Concept in patent and trademark law

In patent law, industrial design law, and trademark law, a priority right or right of priority is a time-limited right, triggered by the first filing of an application for a patent, an industrial design or a trademark respectively. The priority right allows the claimant to file a subsequent application in another country for the same invention, design, or trademark effective as of the date of filing the first application. When filing the subsequent application, the applicant must claim the priority of the first application in order to make use of the right of priority. The right of priority belongs to the applicant or his successor in title.

The period of priority, i.e., the period during which the priority right exists, is usually 6 months for industrial designs and trademarks and 12 months for patents and utility models. The period of priority is often referred to as the priority year for patents and utility models.
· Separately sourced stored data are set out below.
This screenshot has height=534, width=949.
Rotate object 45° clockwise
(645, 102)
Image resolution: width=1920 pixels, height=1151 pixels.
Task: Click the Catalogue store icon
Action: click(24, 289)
In patent law, when a priority is validly claimed, the date of filing of the first application, called the priority date, is considered to be the effective date of filing for the examination of novelty and inventive step or non-obviousness for the subsequent application claiming the priority of the first application. In other words, the prior art which is taken into account for examining the novelty and inventive step or non-obviousness of the invention claimed in the subsequent application would not be everything made available to the public before the filing date (of the subsequent application) but everything made available to the public before the priority date, i.e. the date of filing of the first application.

== Rationale ==

According to the European Patent Office, "basic purpose [of the right of priority] is to safeguard, for a limited period, the interests of a patent applicant in his endeavour to obtain international protection for his invention, thereby alleviating the negative consequences of the principle of territoriality in patent law."

== Types ==

=== Convention priority right ===

The "Paris Convention priority right", also called "Convention priority right" or "Union priority right", is a "priority right" under a multilateral arrangement, defined by Article 4 of the Paris Convention for the Protection of Industrial Property of 1883. The Convention priority right is probably the most widely known priority right. It is defined by its Article 4 A.(1):

Any person who has duly filed an application for a patent, or for the registration of a utility model, or of an industrial design, or of a trademark, in one of the countries of the Union, or his successor in title, shall enjoy, for the purpose of filing in the other countries, a right of priority during the periods hereinafter fixed.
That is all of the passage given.